En declaraciones al diario Kathimerini, el exministro de Finanzas Euclides Tsakalotos dijo que ante tales vaticinios, habrá dificultades para formar una coalición de gobierno, al no ver cómo podría trabajar Syriza con Pasok o To Potami, y menos aún con Nueva Democracia.

Pasok y Nueva Democracia, recordó, han construido sus alianzas sociales y su poder político sobre la base de un sistema clientelista y la evasión fiscal.

En su mitin de cierre de campaña, la noche del viernes, Tsipras pidió un “mandato para formar un gobierno estable y fuerte”, capaz de aguantar los cuatro años de la legislatura y poner fin a la inestabilidad de este 2015.

Su principal contrincante, Meimarakis aconsejó a los griegos desconfiar de Syriza, cuyos siete meses de gobierno fueron “un experimento que salió caro”.

Tanto Tsipras como Meimarakis se han comprometido a cumplir con los ajustes fiscales, las privatizaciones y las reformas aparejados a ese rescate acordado con los acreedores internacionales, la UE y el FMI, que ascenderá a unos 86 000 millones de euros a lo largo de tres años.

Tras llegar al poder el 25 de enero con la promesa de poner fin a las políticas de austeridad aplicadas en Grecia desde 2010, y la victoria rotunda del “no” a las condiciones de los acreedores en el referendo del 5 de julio, Tsipras terminó aceptando el rescate el 13 de julio en Bruselas.

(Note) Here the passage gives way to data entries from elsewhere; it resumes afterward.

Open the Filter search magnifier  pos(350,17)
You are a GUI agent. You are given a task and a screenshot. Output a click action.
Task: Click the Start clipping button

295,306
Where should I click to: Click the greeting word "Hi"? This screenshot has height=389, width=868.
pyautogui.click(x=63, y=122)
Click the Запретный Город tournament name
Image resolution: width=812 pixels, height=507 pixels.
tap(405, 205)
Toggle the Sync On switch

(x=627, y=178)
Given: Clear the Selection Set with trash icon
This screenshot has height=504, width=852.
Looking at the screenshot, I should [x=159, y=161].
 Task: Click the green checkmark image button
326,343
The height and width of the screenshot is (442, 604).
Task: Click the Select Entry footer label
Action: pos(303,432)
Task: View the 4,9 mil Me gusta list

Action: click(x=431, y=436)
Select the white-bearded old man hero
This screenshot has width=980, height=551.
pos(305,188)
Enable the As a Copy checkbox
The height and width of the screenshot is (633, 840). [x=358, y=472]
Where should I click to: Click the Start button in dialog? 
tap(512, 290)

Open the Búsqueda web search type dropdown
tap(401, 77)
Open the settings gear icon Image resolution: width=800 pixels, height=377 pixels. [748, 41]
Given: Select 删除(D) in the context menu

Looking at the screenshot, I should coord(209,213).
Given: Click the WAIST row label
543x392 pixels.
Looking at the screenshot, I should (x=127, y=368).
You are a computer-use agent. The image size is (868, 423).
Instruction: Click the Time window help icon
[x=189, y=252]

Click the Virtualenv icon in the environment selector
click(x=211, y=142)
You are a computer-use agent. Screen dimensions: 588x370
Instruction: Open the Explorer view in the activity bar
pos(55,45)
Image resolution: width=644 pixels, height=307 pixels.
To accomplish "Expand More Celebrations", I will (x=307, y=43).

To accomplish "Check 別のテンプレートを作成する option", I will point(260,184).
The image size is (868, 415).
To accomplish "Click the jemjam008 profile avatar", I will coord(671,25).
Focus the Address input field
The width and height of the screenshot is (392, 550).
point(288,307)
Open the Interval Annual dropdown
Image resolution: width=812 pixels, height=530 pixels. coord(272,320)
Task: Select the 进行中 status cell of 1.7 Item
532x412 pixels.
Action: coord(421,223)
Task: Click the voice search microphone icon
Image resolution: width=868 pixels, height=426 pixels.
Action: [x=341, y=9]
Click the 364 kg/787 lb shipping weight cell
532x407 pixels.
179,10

Según ha explicado hasta la saciedad desde entonces, no le quedaba otra opción, ante el riesgo real de una salida del euro, a la que se opone una mayoría de griegos, y la presión del cierre de los bancos, como parte de unos controles de capitales instaurados para evitar su derrumbe.

El giro le costó una disidencia dentro de su propio partido, que ahora milita por salir de la “cárcel” del euro, en palabras del greco-argentino Costas Isijos, portavoz del partido Unidad Popular.